Senior Joshua Somaiah said he thinks Barbie including different kinds of dolls will help celebrate different cultures.

“There are actual human beings that look different (and) have different cultures,” Somaiah said. “We have a diverse earth. Why not get the representation of each individual instead of just one group of people thinking they are superior.”

According to American Girl Senior Public Relations Manager Stephanie Spanos, Mattel is the parent company to another well-known doll brand besides Barbie: American Girl. Spanos said diversity and inclusivity are values essential to the core mission of the American Girl collections.

“I would say from the very start we’ve had a diverse selection of dolls especially as we added more products lines,” Spanos said. “So as of today I feel like I can really honestly say, and I’m proud to say, that American girl has one of the most diverse and inclusive set of dolls today.

Spanos said diversity encompasses more than ethnic differences and she said American Girl offers a variety of accessories to achieve inclusivity and representation of all girls.

“That diversity includes and even goes beyond ethnic diversity,” Spanos said. “It is also numerous doll options and accessories that speak to girls in special circumstances. I think it’s important that children see themselves represented in the toys that they’re playing with.”

According to the Washington Times and New York Times, brands like Fulla and Razanne have been creating dolls that wear hijabs and dress according to traditional Muslim modesty guidelines as an alternative to Barbie since the late ‘90s and early 2000s.

Although American Girl does not have any Muslim dolls in their collections, Spanos said it is possible that one could be released in the coming years.

“I think if you look at some of our more recent introductions and just our commitment to diversity and inclusivity, that (including Muslim dolls) would definitely be the goal,” Spanos said. “There’s numerous ways that we really try and represent girls here at American Girl.

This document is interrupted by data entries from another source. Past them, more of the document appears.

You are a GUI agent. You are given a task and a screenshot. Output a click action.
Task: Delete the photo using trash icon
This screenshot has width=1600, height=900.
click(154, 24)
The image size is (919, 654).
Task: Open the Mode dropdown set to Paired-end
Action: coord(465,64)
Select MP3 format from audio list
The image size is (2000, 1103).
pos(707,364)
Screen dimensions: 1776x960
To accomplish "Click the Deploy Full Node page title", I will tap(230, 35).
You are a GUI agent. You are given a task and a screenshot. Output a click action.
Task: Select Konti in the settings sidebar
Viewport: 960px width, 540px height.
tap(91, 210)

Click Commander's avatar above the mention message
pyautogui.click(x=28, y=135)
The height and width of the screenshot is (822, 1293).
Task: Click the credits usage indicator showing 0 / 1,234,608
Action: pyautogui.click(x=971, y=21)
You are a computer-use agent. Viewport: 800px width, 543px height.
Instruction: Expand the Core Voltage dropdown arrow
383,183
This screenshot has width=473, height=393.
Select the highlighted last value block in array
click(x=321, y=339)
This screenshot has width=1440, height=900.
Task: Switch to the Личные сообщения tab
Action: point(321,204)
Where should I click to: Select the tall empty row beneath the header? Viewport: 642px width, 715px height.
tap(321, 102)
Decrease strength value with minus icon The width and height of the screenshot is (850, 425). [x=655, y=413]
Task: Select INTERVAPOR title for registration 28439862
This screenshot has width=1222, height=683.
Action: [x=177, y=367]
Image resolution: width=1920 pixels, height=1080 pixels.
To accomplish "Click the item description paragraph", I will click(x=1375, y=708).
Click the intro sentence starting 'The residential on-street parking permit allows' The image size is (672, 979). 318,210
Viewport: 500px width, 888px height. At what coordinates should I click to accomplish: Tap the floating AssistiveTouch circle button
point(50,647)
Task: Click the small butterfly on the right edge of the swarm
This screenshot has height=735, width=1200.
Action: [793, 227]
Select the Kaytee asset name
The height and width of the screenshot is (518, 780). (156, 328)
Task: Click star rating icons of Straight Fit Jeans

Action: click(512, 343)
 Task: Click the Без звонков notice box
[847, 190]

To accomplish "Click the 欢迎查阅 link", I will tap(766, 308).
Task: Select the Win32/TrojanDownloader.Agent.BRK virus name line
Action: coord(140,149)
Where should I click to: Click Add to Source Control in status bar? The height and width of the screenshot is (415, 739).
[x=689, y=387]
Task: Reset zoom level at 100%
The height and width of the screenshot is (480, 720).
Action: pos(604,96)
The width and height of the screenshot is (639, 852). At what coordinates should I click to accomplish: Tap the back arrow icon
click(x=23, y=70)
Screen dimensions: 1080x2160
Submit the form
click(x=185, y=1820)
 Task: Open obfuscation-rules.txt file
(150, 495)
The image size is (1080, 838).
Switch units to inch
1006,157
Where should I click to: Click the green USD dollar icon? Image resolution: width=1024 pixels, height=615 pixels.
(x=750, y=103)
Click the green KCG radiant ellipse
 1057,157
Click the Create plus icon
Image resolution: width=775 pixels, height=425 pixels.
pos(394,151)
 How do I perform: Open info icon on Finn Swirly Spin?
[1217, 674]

Sometimes it’s through our products, sometimes it’s through, American Girl Magazine, and we really make attempts to feature stories about girls from all different backgrounds.”

Somaiah said including a diverse collection of dolls will provoke consumers to learn more about other cultures.

“I do believe (the doll will) educate if they do try and learn the reasoning for the hijab or why they (including more diverse dolls),” Somaiah said.

Goddard said he thinks Barbie’s new doll lines will be positive influences on the children who are exposed to them.

“We do know when playing with an image as idealistically slender as the ideal body type, it certainly will affect children’s perceptions of what is ideal,” Goddard said. “It is nice for me to see that Mattel is now realizing that there are a lot of different ways to portray females to children in the form of dolls, whether that’s wearing the hijab or whether that be different ways of having the hair be curled.

Mohamud said including more diverse representation in dolls could improve young girls’ self-confidence.

“Sometimes for me I didn’t really feel pretty because it wasn’t me in those dolls so I think this will help young girls feel pretty,” Mohamud said.